Data Science in Education Group - Bay Area Kickoff Meeting

Santa Clara, CA - Nov 17 6:00 pm to 8:00 pm


In the kickoff event for Data Science in Education Group (DEGREE), we are honored to have Prof. Mehran Sahami of Stanford University.


We consider developing statistical models to give us insight into the dynamics of student populations in CS education. In this talk, we consider two studies in this vein. The first involves analyzing the evolution of gender balance in a college computer science program, showing that focusing on percentages of underrepresented groups in the overall population may not always provide an accurate portrayal of the impact of various program changes. We propose a new statistical model based on Fisher’s Noncentral Hypergeometric Distribution that better captures how program changes are impacting the dynamics of gender balance in a population, especially in the case where the overall population is rapidly increasing (as has been the case in CS in recent years).

Second, we present a methodology which uses machine learning techniques to autonomously create a graphical model of how students in an introductory programming course progress through a programming assignment. We subsequently show that this model is predictive of which students will struggle with material presented later in the class.
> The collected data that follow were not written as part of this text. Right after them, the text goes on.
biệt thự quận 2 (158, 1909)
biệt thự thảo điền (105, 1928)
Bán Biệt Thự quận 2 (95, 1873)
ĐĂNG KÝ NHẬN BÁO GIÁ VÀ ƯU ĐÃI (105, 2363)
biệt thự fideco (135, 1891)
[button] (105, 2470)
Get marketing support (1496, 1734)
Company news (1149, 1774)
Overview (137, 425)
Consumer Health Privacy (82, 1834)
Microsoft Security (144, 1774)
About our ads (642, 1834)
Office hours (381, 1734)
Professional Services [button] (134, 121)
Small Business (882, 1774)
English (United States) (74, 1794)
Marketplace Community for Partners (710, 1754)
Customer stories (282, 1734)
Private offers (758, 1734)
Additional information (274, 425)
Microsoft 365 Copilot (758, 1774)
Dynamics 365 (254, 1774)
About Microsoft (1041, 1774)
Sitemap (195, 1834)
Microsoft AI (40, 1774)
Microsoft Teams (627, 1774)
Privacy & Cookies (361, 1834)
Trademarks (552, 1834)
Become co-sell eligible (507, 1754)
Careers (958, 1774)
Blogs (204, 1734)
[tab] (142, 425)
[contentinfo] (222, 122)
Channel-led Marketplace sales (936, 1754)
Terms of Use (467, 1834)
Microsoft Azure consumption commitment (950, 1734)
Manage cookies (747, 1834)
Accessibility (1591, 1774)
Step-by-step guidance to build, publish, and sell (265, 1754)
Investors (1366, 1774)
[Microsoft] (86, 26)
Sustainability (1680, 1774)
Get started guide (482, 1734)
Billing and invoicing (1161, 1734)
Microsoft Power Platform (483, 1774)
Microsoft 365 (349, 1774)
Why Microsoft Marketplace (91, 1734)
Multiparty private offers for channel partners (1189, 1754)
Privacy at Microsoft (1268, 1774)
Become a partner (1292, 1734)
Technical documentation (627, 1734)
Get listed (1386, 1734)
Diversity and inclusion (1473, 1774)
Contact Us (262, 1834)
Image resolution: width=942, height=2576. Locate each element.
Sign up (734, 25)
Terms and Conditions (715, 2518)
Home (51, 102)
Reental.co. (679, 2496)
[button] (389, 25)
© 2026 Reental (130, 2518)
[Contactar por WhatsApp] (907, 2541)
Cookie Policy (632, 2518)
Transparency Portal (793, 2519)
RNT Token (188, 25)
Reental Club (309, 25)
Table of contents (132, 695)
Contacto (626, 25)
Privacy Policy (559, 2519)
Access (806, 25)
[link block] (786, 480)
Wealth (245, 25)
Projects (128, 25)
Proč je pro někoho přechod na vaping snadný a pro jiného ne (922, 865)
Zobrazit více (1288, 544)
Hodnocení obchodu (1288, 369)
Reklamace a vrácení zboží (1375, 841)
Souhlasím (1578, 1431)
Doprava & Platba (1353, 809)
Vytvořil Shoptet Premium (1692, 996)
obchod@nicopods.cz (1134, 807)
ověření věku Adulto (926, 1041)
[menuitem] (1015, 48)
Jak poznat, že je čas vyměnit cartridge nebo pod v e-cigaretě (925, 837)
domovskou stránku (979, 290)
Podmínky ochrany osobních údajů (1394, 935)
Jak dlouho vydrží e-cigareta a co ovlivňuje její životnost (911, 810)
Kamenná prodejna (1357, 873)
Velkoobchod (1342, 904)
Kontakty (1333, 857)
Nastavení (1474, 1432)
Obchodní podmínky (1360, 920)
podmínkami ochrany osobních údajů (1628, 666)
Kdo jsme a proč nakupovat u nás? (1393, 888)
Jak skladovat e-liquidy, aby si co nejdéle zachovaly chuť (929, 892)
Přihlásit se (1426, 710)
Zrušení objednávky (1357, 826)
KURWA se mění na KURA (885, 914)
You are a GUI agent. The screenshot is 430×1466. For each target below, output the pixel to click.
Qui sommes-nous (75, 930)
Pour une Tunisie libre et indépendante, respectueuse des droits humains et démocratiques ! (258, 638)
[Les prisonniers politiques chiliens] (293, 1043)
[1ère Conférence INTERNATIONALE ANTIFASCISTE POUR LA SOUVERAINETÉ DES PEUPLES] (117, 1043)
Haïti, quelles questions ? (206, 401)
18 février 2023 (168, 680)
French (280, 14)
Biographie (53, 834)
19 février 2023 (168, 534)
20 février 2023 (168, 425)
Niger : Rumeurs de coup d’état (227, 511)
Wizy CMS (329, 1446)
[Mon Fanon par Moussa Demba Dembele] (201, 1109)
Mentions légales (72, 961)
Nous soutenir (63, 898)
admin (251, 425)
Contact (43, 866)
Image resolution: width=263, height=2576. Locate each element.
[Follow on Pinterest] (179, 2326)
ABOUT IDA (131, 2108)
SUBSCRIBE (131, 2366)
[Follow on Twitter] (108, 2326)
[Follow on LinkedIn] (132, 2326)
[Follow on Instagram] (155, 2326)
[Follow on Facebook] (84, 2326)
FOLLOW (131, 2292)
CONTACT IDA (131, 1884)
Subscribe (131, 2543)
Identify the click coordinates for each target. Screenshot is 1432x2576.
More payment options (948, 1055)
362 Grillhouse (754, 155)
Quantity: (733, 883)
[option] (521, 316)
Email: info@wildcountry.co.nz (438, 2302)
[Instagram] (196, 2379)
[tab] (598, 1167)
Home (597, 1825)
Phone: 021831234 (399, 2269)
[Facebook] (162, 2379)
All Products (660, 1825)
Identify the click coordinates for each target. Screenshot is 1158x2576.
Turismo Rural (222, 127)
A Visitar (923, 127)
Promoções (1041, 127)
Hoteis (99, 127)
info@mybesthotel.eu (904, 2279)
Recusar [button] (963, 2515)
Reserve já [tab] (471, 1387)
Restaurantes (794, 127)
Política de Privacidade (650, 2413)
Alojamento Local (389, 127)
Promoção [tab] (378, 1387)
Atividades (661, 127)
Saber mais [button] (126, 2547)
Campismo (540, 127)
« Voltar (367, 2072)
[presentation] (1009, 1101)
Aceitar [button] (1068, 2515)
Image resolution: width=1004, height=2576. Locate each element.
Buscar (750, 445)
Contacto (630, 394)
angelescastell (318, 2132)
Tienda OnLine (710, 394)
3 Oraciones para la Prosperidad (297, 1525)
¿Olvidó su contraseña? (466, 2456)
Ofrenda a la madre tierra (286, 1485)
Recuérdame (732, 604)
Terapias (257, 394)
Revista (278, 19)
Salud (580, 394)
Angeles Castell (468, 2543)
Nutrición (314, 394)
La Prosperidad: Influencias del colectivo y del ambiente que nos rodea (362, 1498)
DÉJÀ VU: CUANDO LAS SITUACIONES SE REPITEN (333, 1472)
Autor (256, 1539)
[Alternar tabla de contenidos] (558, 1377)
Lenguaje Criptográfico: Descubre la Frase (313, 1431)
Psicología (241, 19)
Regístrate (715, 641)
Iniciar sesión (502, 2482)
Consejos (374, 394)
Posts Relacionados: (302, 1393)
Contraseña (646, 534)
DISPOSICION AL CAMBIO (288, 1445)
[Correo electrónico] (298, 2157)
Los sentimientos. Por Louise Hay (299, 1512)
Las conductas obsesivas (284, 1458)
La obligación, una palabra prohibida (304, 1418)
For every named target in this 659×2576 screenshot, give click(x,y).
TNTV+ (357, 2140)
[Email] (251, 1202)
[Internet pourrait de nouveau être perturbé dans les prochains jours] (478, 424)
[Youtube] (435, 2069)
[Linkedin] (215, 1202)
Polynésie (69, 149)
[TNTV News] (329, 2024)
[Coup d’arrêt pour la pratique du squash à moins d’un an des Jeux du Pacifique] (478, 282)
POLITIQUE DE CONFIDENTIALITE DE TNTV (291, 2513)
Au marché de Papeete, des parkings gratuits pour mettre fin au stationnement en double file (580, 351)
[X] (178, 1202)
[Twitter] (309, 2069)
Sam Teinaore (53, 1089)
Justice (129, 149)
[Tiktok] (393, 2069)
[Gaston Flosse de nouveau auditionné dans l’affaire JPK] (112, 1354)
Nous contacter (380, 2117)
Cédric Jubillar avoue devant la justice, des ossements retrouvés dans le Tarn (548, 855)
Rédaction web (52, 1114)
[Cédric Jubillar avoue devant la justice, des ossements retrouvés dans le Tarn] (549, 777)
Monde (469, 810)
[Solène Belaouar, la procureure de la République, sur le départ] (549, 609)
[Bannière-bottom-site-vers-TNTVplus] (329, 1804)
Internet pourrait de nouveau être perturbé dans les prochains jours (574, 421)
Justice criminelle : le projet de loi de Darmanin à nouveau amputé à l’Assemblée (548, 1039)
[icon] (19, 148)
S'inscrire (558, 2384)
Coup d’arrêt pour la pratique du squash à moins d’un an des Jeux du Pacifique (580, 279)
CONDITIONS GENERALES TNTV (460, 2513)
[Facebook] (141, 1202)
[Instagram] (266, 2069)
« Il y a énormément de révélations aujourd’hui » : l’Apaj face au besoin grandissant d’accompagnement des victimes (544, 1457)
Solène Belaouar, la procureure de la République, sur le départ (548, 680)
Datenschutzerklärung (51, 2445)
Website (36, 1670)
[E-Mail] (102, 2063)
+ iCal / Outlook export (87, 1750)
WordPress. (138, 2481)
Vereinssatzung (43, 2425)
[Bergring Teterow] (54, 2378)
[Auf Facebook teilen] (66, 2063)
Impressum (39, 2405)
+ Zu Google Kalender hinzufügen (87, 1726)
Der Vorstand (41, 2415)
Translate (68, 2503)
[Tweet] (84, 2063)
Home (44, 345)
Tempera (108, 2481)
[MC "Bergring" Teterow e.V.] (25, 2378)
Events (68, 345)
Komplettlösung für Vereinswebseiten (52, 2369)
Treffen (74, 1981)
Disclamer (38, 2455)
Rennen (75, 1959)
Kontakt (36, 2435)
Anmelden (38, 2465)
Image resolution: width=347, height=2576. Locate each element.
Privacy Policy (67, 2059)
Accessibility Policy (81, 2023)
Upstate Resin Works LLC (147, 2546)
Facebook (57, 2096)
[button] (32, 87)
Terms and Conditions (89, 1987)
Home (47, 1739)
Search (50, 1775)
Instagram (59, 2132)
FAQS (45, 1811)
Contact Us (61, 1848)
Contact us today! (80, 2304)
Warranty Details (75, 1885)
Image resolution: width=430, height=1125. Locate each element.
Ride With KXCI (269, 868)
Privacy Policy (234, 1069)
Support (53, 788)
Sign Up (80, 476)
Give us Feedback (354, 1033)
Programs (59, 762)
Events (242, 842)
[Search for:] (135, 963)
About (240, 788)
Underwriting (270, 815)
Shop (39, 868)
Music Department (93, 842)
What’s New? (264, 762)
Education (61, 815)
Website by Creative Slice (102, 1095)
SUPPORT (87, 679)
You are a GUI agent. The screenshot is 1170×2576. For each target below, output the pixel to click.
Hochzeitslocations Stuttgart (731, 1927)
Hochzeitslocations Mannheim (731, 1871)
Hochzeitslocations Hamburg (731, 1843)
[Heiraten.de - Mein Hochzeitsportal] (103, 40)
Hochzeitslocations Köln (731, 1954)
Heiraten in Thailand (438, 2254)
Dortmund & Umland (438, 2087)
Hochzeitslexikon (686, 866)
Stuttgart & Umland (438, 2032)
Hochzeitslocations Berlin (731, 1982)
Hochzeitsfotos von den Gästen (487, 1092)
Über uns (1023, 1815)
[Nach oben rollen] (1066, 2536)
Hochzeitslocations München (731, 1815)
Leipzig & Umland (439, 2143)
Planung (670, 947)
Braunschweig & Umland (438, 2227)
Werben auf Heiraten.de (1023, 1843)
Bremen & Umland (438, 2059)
Our eventual goal is to be able better understand students' learning and the conceptual difficulties they may encounter as novice programmers so as to be able to provide better and more personalized guidance to them during their learning process, and ultimately improve education in software engineering.

This talk includes work done jointly with Sarah Evans, Katie Redmond, Chris Piech, Daphne Koller, Steve Cooper, and Paulo Blikstein.


Mehran Sahami is a Professor and Associate Chair for Education in the Computer Science department at Stanford University. He is also the Robert and Ruth Halperin University Fellow in Undergraduate Education at Stanford. He co-founded the ACM Conference on Learning at Scale, which is focused on interdisciplinary research at the intersection of the learning sciences and computer science. Mehran has published over 50 technical papers and has over 20 patent filings on a variety of topics including machine learning, web search, recommendation engines in social networks, and email spam filtering that have been deployed in several commercial applications.